- Justiça do Rio suspendeu os direitos de voto da Eagle Bidco na SAF do Botafogo, mantendo Durcesio Mello como administrador do futebol.
- Com a Eagle fora da mesa, a SAF vê maior facilidade para dialogar com o clube social, que passa a ter poder político no processo.
- A GDA Luma surge como possibilidade de investimento, em um movimento que pode unir SAF, clube social e John Textor.
- A Justiça determinou que a assembleia geral do clube social seja convocada em até dez dias para deliberar sobre a entrada de novos sócios.
- Durcesio Mello permanece no comando do futebol, enquanto o clube social, representado pelo presidente João Paulo Magalhães Lins, deve decidir nos próximos días sobre o rumo da SAF.
O Botafogo comemorou a vitória por 3 a 0 sobre o Independiente Petrolero pela Sul-Americana antes do fim da partida, no Nilton Santos. Na prática, a Justiça do Rio suspendeu os direitos de voto da Eagle Bidco na SAF do Botafogo e manteve Durcesio Mello como administrador do futebol.

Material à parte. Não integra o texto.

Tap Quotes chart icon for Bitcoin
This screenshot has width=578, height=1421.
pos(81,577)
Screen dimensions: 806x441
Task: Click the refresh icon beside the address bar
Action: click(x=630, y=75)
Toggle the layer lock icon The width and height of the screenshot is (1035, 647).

A decisão, proferida pelo juiz Marcelo Mondego de Carvalho Lima, da 2ª Vara Empresarial da Capital, aponta que a Eagle não pode influenciar decisões que preservem a SAF Botafogo. A Eagle é controlada pela Cork Gully, empresa de reestruturação financeira.
Com a Eagle fora da mesa, a SAF vê mais espaço para diálogos com o clube social, que detém o poder de voto. Reuniões recentes indicam aproximação para um novo aporte, em estudo pela direção alvinegra.
Investidores em análise
A GDA Luma aparece como principal candidata a um investimento no Botafogo. A empresa atua com distressed assets e já foi citada como referência para o cenário de capitalização, especialmente após empréstimos anteriores.

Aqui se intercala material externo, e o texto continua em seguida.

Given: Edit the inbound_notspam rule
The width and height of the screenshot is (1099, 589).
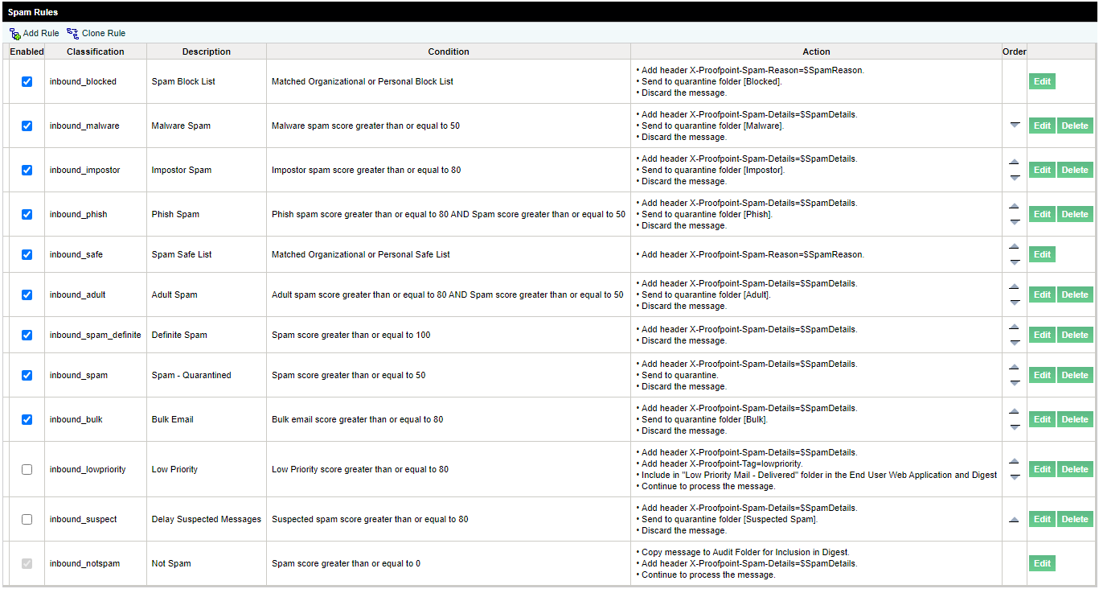Looking at the screenshot, I should pos(1042,563).
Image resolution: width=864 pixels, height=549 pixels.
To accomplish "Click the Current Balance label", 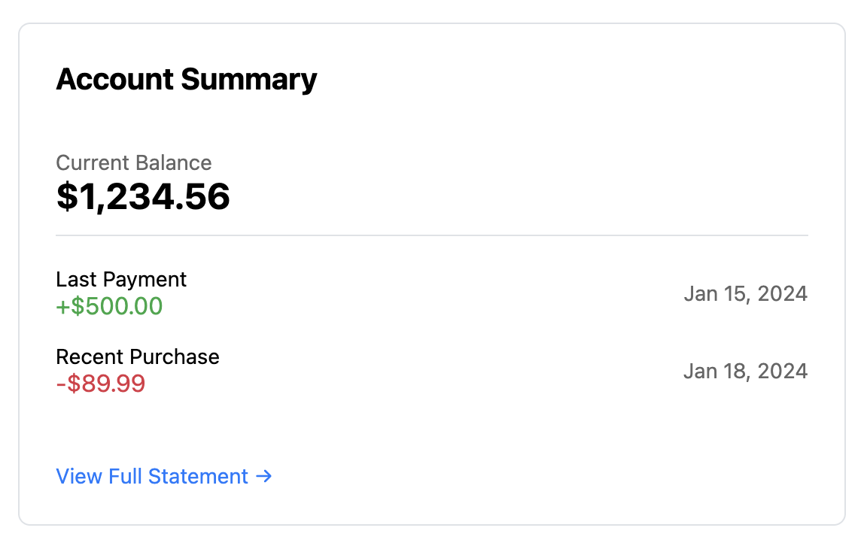I will tap(134, 162).
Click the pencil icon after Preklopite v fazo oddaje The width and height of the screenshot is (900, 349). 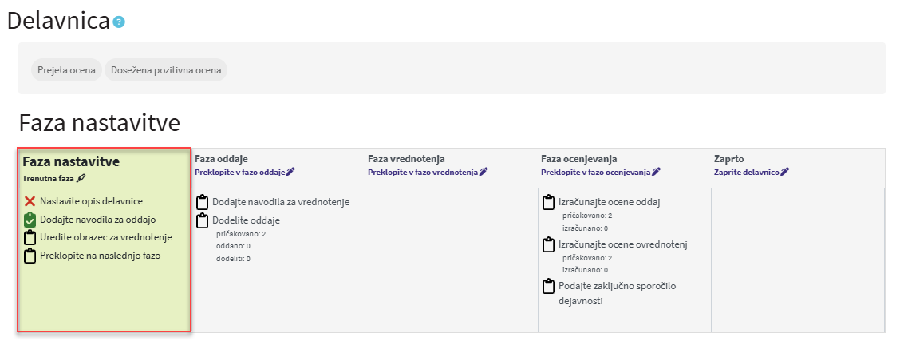click(x=290, y=172)
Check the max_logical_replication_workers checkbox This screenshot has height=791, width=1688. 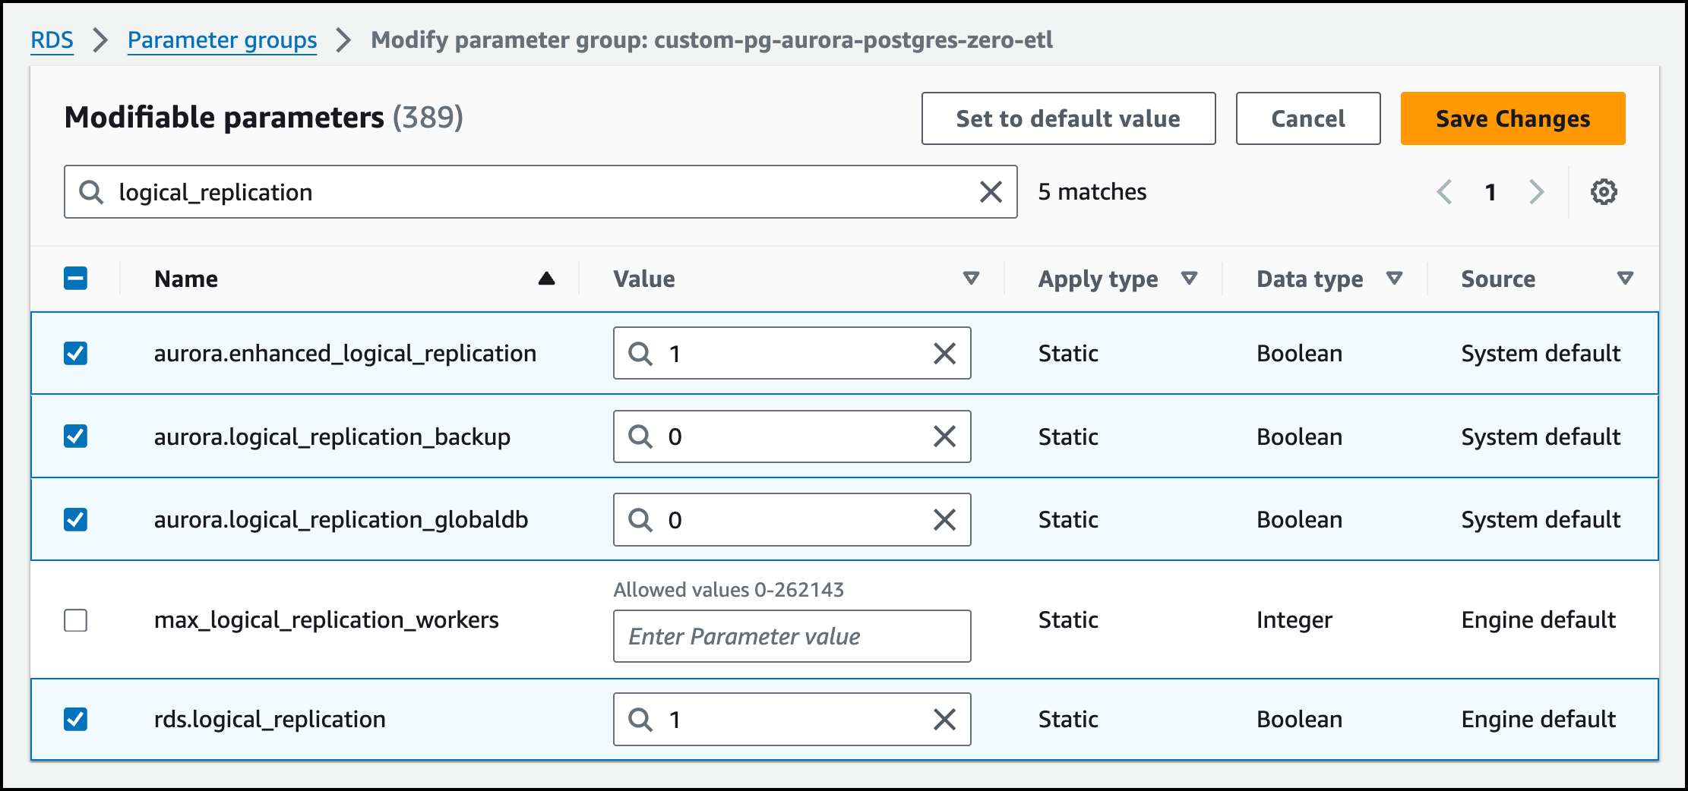[76, 620]
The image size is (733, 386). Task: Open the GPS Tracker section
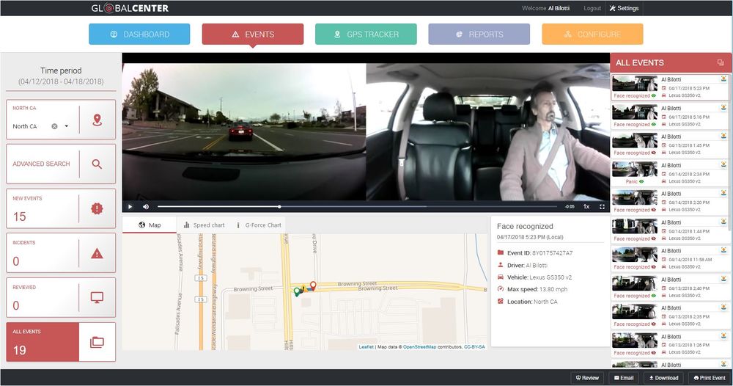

O atual cenário jurídico dá ao clube social a decisão final sobre novos sócios. A expectativa é de que o investimento seja definido em acordo com todas as partes, sem ruptura na linha de entendimento.
Quem comanda hoje
Durcesio Mello, ex-presidente, permanece como diretor geral interino e comanda o futebol, desde a saída de John Textor. O pedido da Justiça prevê que o associativo convoque assembleia em até 10 dias para deliberar sobre a liderança da SAF.
Se não houver novo capítulo judicial, a decisão sobre o comando definitivo da SAF ficará a cargo do clube social, presidido por João Paulo Magalhães Lins, conforme o calendário judicial.